§ **Required action**: The entries below must be returned exactly as they stand.

*** Recorded information Section Begins ***

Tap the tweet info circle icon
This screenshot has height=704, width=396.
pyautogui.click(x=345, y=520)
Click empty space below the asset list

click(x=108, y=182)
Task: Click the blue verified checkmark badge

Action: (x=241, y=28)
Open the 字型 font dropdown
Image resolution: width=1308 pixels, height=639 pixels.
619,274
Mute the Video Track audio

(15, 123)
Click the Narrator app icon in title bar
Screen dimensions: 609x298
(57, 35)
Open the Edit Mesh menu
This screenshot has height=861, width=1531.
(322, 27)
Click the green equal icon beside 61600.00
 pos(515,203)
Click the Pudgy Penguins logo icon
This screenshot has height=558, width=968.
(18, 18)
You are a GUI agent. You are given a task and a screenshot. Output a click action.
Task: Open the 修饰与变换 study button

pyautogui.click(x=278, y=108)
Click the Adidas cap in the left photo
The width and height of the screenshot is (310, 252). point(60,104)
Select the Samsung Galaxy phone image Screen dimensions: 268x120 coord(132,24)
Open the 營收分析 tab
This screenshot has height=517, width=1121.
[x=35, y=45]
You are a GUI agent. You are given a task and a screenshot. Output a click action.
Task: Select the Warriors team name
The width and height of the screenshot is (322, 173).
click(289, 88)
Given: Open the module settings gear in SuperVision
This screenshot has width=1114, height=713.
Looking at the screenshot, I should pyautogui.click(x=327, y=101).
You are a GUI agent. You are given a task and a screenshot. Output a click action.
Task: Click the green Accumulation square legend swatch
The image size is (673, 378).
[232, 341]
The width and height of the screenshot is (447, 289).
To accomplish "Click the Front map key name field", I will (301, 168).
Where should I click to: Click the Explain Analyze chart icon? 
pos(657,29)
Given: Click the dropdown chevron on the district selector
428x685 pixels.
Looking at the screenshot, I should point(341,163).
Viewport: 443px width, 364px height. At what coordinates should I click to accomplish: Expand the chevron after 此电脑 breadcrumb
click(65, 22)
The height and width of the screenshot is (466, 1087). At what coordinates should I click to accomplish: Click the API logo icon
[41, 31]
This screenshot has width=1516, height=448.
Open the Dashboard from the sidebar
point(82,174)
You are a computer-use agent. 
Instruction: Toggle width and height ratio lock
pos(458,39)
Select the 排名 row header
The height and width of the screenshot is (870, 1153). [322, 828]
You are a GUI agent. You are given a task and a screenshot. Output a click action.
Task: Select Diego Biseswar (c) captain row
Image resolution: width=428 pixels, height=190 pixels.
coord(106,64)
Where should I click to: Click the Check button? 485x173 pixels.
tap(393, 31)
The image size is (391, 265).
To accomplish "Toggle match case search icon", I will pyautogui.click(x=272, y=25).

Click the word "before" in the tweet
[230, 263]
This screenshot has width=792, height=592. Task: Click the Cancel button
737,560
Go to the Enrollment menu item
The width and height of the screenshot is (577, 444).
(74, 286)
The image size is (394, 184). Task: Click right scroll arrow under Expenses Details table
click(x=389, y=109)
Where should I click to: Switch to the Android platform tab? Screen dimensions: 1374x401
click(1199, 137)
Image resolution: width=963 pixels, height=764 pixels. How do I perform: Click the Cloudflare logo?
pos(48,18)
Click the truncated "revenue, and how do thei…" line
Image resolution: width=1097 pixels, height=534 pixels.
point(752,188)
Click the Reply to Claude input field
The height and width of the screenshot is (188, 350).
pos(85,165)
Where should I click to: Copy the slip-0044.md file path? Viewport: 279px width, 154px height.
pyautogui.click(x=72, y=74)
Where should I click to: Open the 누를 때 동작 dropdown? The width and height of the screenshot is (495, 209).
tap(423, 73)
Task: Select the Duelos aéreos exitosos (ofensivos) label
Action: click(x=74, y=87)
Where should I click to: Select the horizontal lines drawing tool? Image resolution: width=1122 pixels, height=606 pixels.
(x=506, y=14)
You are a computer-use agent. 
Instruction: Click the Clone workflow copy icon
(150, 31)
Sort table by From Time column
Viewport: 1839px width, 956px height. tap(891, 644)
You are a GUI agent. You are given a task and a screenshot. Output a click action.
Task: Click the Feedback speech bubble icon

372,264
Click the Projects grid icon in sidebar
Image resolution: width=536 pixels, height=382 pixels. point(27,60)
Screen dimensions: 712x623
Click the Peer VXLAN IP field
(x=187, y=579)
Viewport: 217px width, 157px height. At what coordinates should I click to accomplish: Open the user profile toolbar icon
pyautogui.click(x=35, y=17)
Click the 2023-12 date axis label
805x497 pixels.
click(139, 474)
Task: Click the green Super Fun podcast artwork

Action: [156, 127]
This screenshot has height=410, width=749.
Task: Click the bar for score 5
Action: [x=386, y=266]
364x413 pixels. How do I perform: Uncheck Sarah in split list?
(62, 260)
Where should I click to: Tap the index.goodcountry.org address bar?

*** Recorded information Section Ends ***

§ **Answer to this exercise**:
Tap the tweet info circle icon
This screenshot has height=704, width=396.
pyautogui.click(x=345, y=520)
Click empty space below the asset list

click(x=108, y=182)
Task: Click the blue verified checkmark badge

Action: (x=241, y=28)
Open the 字型 font dropdown
Image resolution: width=1308 pixels, height=639 pixels.
619,274
Mute the Video Track audio

(15, 123)
Click the Narrator app icon in title bar
Screen dimensions: 609x298
(57, 35)
Open the Edit Mesh menu
This screenshot has height=861, width=1531.
(322, 27)
Click the green equal icon beside 61600.00
 pos(515,203)
Click the Pudgy Penguins logo icon
This screenshot has height=558, width=968.
(18, 18)
You are a GUI agent. You are given a task and a screenshot. Output a click action.
Task: Open the 修饰与变换 study button

pyautogui.click(x=278, y=108)
Click the Adidas cap in the left photo
The width and height of the screenshot is (310, 252). point(60,104)
Select the Samsung Galaxy phone image Screen dimensions: 268x120 coord(132,24)
Open the 營收分析 tab
This screenshot has height=517, width=1121.
[x=35, y=45]
You are a GUI agent. You are given a task and a screenshot. Output a click action.
Task: Select the Warriors team name
The width and height of the screenshot is (322, 173).
click(289, 88)
Given: Open the module settings gear in SuperVision
This screenshot has width=1114, height=713.
Looking at the screenshot, I should pyautogui.click(x=327, y=101).
You are a GUI agent. You are given a task and a screenshot. Output a click action.
Task: Click the green Accumulation square legend swatch
The image size is (673, 378).
[232, 341]
The width and height of the screenshot is (447, 289).
To accomplish "Click the Front map key name field", I will (301, 168).
Where should I click to: Click the Explain Analyze chart icon? 
pos(657,29)
Given: Click the dropdown chevron on the district selector
428x685 pixels.
Looking at the screenshot, I should point(341,163).
Viewport: 443px width, 364px height. At what coordinates should I click to accomplish: Expand the chevron after 此电脑 breadcrumb
click(65, 22)
The height and width of the screenshot is (466, 1087). At what coordinates should I click to accomplish: Click the API logo icon
[41, 31]
This screenshot has width=1516, height=448.
Open the Dashboard from the sidebar
point(82,174)
You are a computer-use agent. 
Instruction: Toggle width and height ratio lock
pos(458,39)
Select the 排名 row header
The height and width of the screenshot is (870, 1153). [322, 828]
You are a GUI agent. You are given a task and a screenshot. Output a click action.
Task: Select Diego Biseswar (c) captain row
Image resolution: width=428 pixels, height=190 pixels.
coord(106,64)
Where should I click to: Click the Check button? 485x173 pixels.
tap(393, 31)
The image size is (391, 265).
To accomplish "Toggle match case search icon", I will pyautogui.click(x=272, y=25).

Click the word "before" in the tweet
[230, 263]
This screenshot has width=792, height=592. Task: Click the Cancel button
737,560
Go to the Enrollment menu item
The width and height of the screenshot is (577, 444).
(74, 286)
The image size is (394, 184). Task: Click right scroll arrow under Expenses Details table
click(x=389, y=109)
Where should I click to: Switch to the Android platform tab? Screen dimensions: 1374x401
click(1199, 137)
Image resolution: width=963 pixels, height=764 pixels. How do I perform: Click the Cloudflare logo?
pos(48,18)
Click the truncated "revenue, and how do thei…" line
Image resolution: width=1097 pixels, height=534 pixels.
point(752,188)
Click the Reply to Claude input field
The height and width of the screenshot is (188, 350).
pos(85,165)
Where should I click to: Copy the slip-0044.md file path? Viewport: 279px width, 154px height.
pyautogui.click(x=72, y=74)
Where should I click to: Open the 누를 때 동작 dropdown? The width and height of the screenshot is (495, 209).
tap(423, 73)
Task: Select the Duelos aéreos exitosos (ofensivos) label
Action: click(x=74, y=87)
Where should I click to: Select the horizontal lines drawing tool? Image resolution: width=1122 pixels, height=606 pixels.
(x=506, y=14)
You are a computer-use agent. 
Instruction: Click the Clone workflow copy icon
(150, 31)
Sort table by From Time column
Viewport: 1839px width, 956px height. tap(891, 644)
You are a GUI agent. You are given a task and a screenshot. Output a click action.
Task: Click the Feedback speech bubble icon

372,264
Click the Projects grid icon in sidebar
Image resolution: width=536 pixels, height=382 pixels. point(27,60)
Screen dimensions: 712x623
Click the Peer VXLAN IP field
(x=187, y=579)
Viewport: 217px width, 157px height. At what coordinates should I click to accomplish: Open the user profile toolbar icon
pyautogui.click(x=35, y=17)
Click the 2023-12 date axis label
805x497 pixels.
click(139, 474)
Task: Click the green Super Fun podcast artwork

Action: [156, 127]
This screenshot has height=410, width=749.
Task: Click the bar for score 5
Action: [x=386, y=266]
364x413 pixels. How do I perform: Uncheck Sarah in split list?
(62, 260)
Where should I click to: Tap the index.goodcountry.org address bar?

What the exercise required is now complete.